— start MATERIAL SHOWN —

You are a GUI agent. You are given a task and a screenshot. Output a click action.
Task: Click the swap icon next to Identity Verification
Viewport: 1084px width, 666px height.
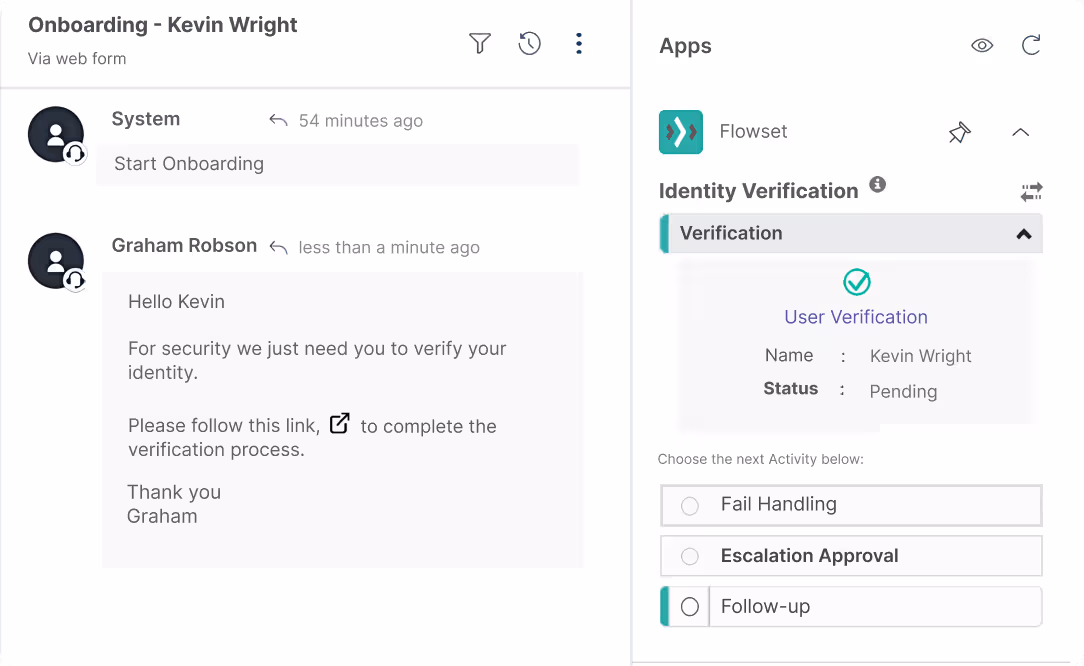coord(1031,191)

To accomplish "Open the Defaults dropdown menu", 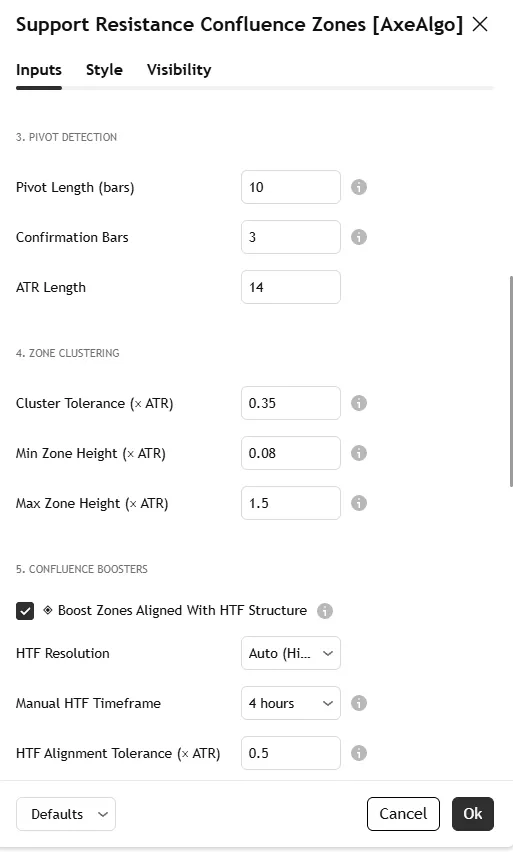I will [x=66, y=814].
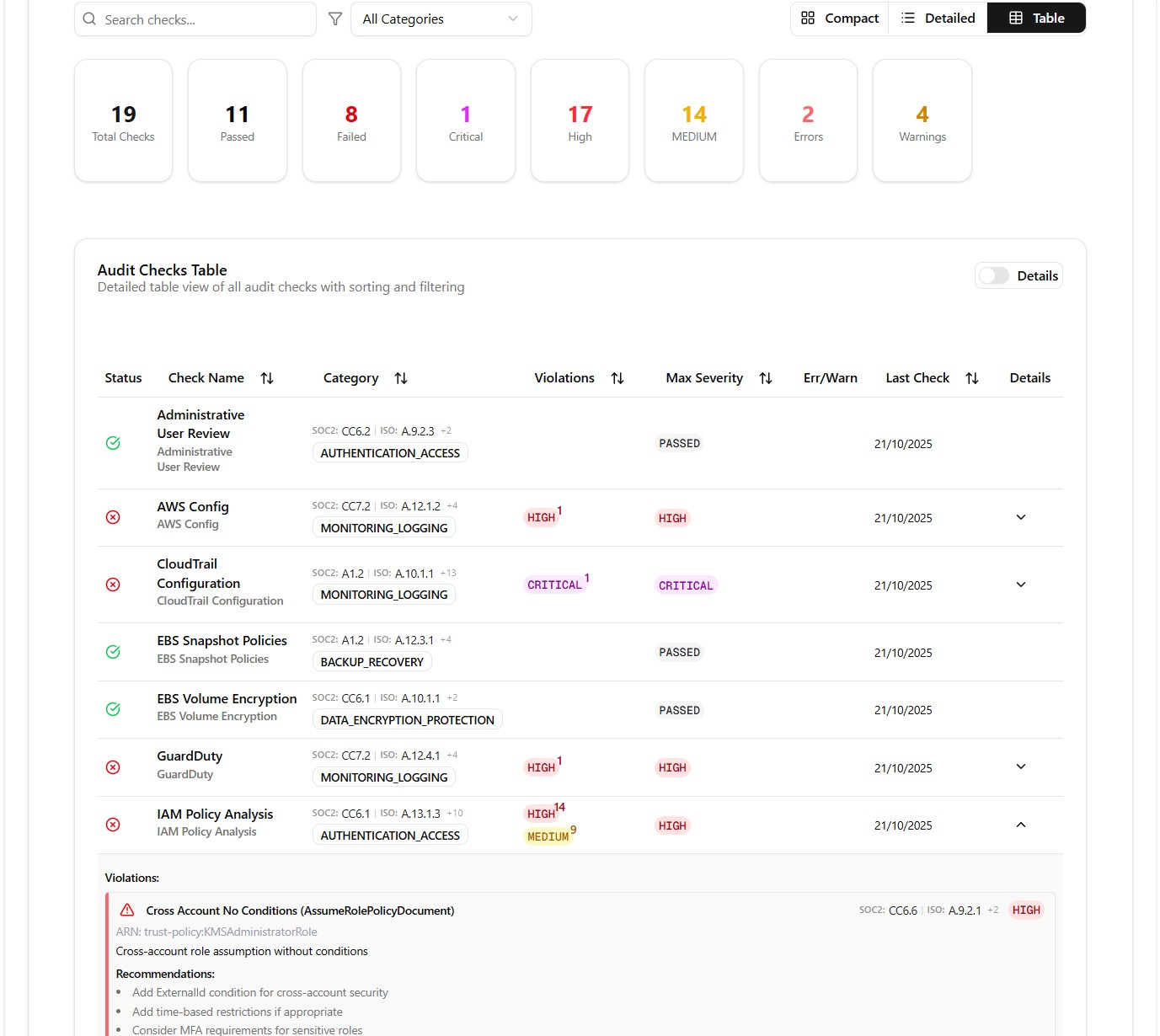
Task: Click passed status icon for EBS Snapshot Policies
Action: click(113, 652)

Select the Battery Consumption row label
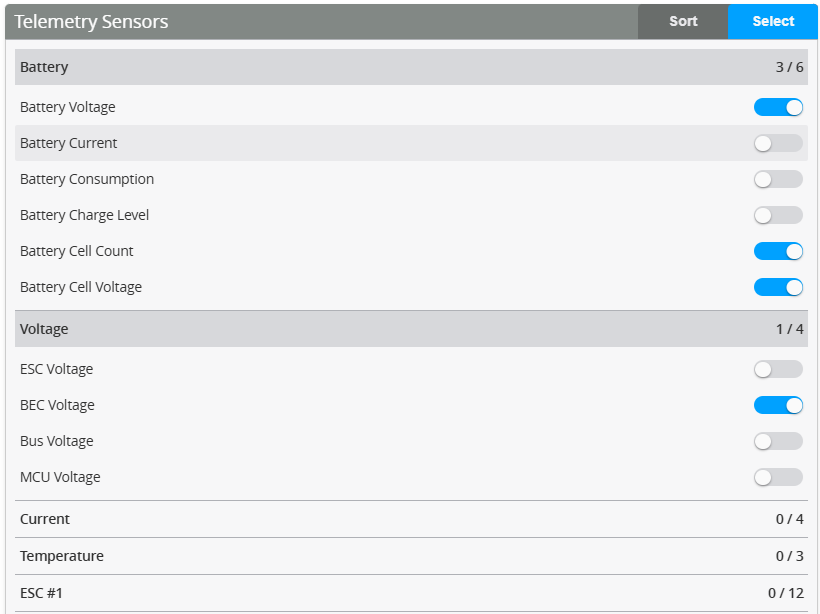[x=87, y=179]
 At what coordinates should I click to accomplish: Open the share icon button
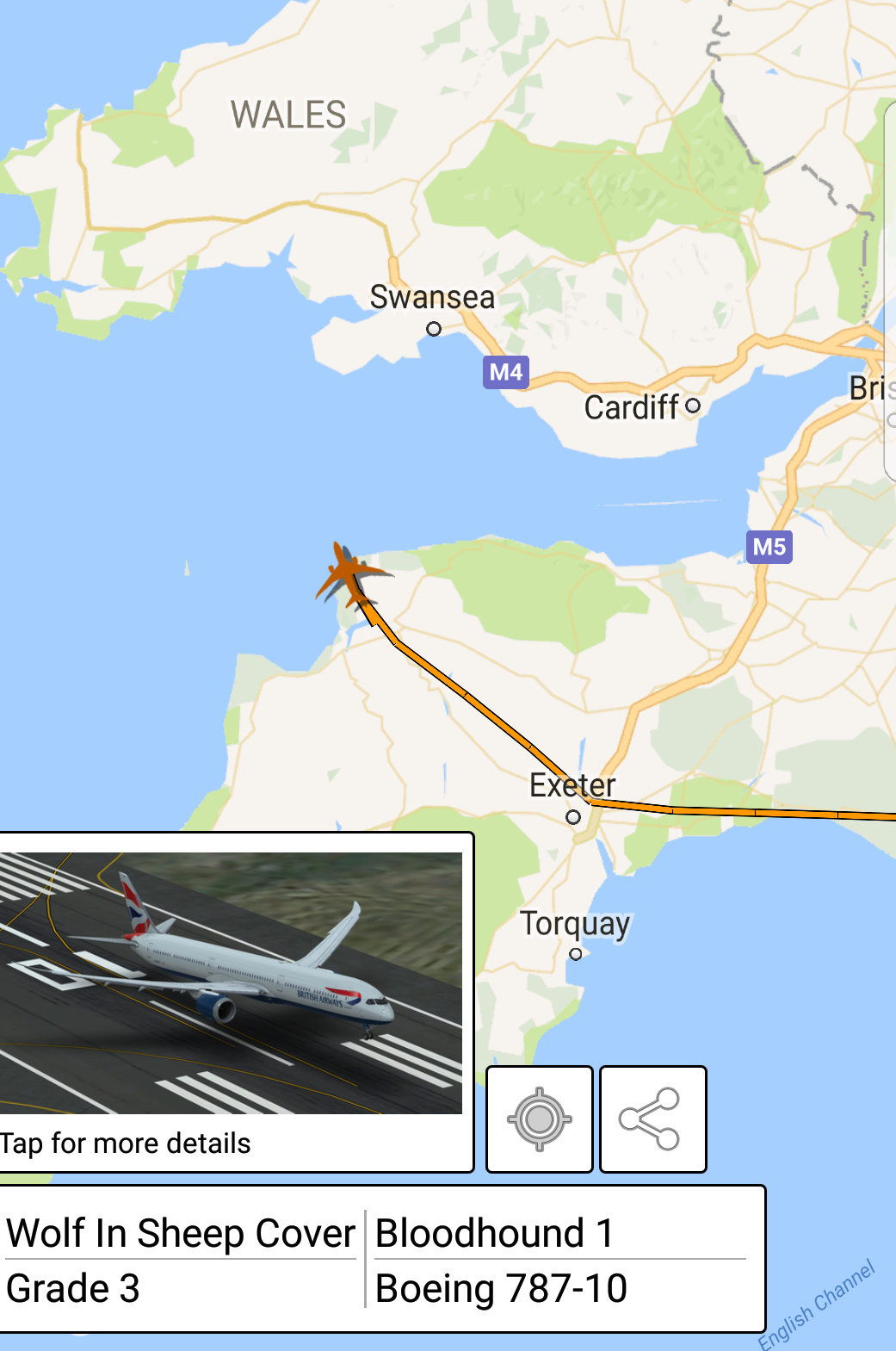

— end MATERIAL SHOWN —

Please count the lines in the entries above that contain the string "icon", and reply with only that number.

**EXERCISE SOLUTION**
3